これに対し、リントボックス46内のリントなどを取り除く清掃に際しては、開閉蓋5を本体外から開放し、収容状態のリントボックス46の前壁に形成した粗目の透孔46aに手指を掛けて持ち上げれば、載置部44cに載置支持されたリントボックス46は容易に持ち上がり、従ってフィルタユニット45は外箱2の開放部7から外部に取り出すことができる。
このとき、リントなどはリントボックス46内に溜まった状態で外部に取り出され、これを容易に廃棄することができる。また、取り出したリント掻き取り手段23やフィルタ47などの清掃作業も必要に応じ簡単にできる。
なお、上記粗目の透孔46aは乾燥風を通すためだけでなく、例えば開閉蓋5を開放状態にあるとき、誤ってフィルタケース44内に異物が落下しても該透孔46a部分で阻止し、この場合リントボックス46内に留めおくことができ、通風路内部に侵入するのを防止する機能も有している。
上記構成の第3実施形態によれば、フィルタユニット45を外部から着脱可能な構成とし、該フィルタユニット45にはリント掻き取り手段23にて掻き取ったリントなどを溜めることができる容器状のリントボックス46を含めたカセット構成とした。従って、清掃時にリントなどを周りに散らすことなくリントボックス46(フィルタユニット45)毎、外部に取り出すことができて清掃作業が簡単で確実に実施できる。

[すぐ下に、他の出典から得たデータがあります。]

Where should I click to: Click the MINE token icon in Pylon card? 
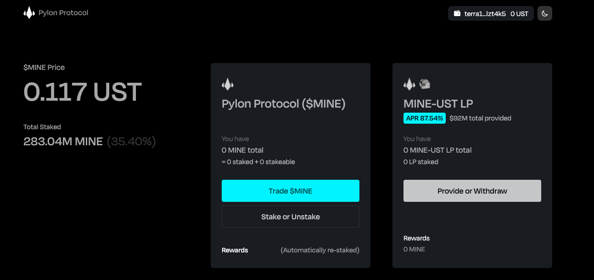228,84
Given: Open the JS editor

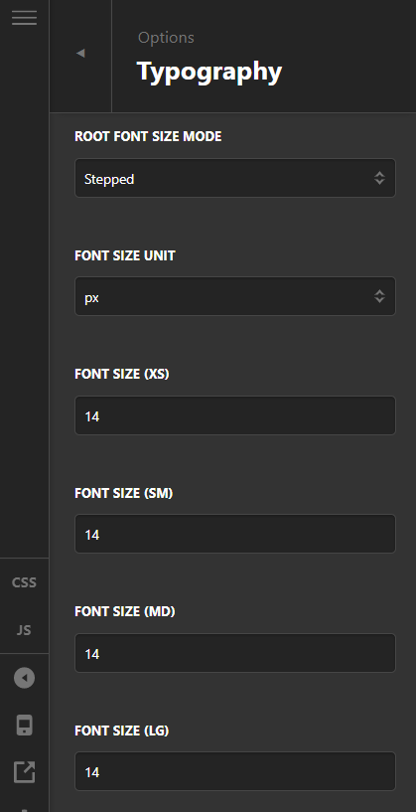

ところで、本実施形態では収容部44aの後壁に相当する固定フィルタ40を上方に行くほど開口部44bを拡開する方向に傾斜する形状としたが、これはフィルタユニット45の着脱時における特に収容時に開口部44bの間口を広げることで、リントボックス46をその底部側から収容部44a内に挿入し易くする利点を有する。ただし、この傾斜形状は必要に応じて設ければよく、従ってリントボックス46の外形形状も本実施形態に限らず適宜展開可能である。
なお、上記した各実施形態では、衣類乾燥機として乾燥機能を有する横軸周りのドラムを備えたドラム式洗濯乾燥機に適用して述べたが、これに限らず、例えば縦軸周りに回転可能な回転槽を備えた洗濯乾燥機など、つまり乾燥機能を具備したものに適用可能である。
その他、上記実施形態では温風化する空気の加熱手段としてヒートポンプ機構を採用しているが、これに限らず電気ヒータなど他の加熱手段を用いても実施可能である。また、衣類乾燥用の乾燥風を循環供給するタイプに限らず、乾燥作用後の乾燥風(排気風)を本体外に排気するタイプの衣類乾燥機にも適用可能である。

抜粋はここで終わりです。